I've definitely been submitting them during release, so the system can try to learn from the email's fingerprint that they're valid.
Please also ensure these are admin submissions, not just user submissions :) - more details here.

https://learn.microsoft.com/en-us/microsoft-365/security/office-365-security/submissions-admin?view=...

@OneTechBeyond in addition to the suggestions from @Ben_Harris, can you share a bit about your mail flow design? Does your MX record point to EOP/MDO, or does it point to a third party service? If it points to EOP/MDO, is there any additional routing (e.g., out to a third party, to an on-prem service) after the message is received, but before they are delivered to mailboxes?

Hi Paul. No EOP/MDO. it's 100% native Microsoft's internal services.

@OneTechBeyond, thanks for that note, but admittedly I am a little confused. 
When you say "No EOP/MDO. it's 100% native Microsoft's internal services.", do you mean you are using EOP (Exchange Online Protection) & MDO (Microsoft Defender for Office 365) exclusively, or you're not using them at all? 

It sounds like you're only using EOP & MDO, in which case, follow Ben's recommendations - keep sharing the false positives with us (via admin submissions) and check out the https://aka.ms/emailtech article to get additional insight as to why we marked items as we did (perhaps something is marked due to a user's Blocked sender list, or the sender's service failed DMARC alignment). 

If worse comes to worst, while you cannot adjust the sensitivity of the preset policies, you can create your own policies and adjust as necessary. The Microsoft recommendations for EOP and Defender for Office 365 security settings aticle gives the settings in each policy which align to the default settings (which are pretty low, all things considered), the Standard preset policy, and the Strict preset policy. I'd recommend starting with mirroring the Standard preset policy settings and making adjustments as necessary (based on what you find from the emailtech article), but remember Ben's note that the preset policies are updated automatically to keep up with any changes in recommendations/best practices, but custom policies are not. You would need to review your custom policies occasionally to see how they compare to our recommendations using Configuration Analyzer.

Sorry, yes I meant that we’re using Defender for M365 and EOP with no external spam filtering/mx relaying services.
So these notices from relatively established service providers are ending up categorised as phish, hmm? That is not where I would expect a false positive problem to appear, unless the provider has generally acknowledged problems.

Are the notices sent using your domain, the providers' domains or a third-party domain? If they are breaking the SPF or DMARC policies published for their envelopes then you would see a lot of phishing detection.

Look for the Authentication-Results header in example cases for each domain. If these show problems then you have to sort out your published policies or kick the provider or third party accordingly.

Look further down the headers for the Forefront lines. Are they showing a high SCL or BCL? If so, possibly your provider is being irresponsible either with notices (and is being reported for spam) or has rubbish shared hosting, in which case anything could happen.

Remember that if legitimate spoofing is at the heart of your problem, you can add the domains in question to the relevant part of your anti-phishing policy.

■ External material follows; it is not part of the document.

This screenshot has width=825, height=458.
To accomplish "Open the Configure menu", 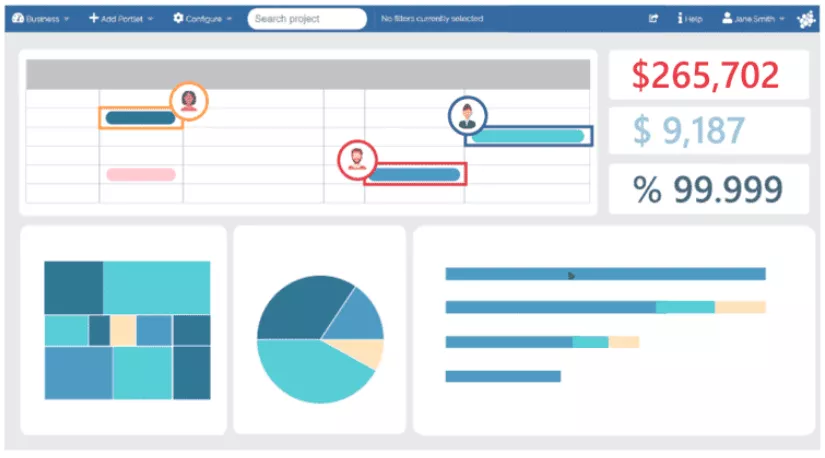I will (x=203, y=18).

It is better and safer to sort out delivery problems properly, but this can be the only solution for some components such as the Mailbox Intelligence Agent.

Could you change phishing sensitivity? Yes, but I would not recommend it. If you really have to go that way, could all of these lost notices instead be sent to a small subset of addresses, or an discreet shared mailbox? If so, you can add a higher-priority anti-phishing policy that just applies to that subset, then drop the sensitivity on that.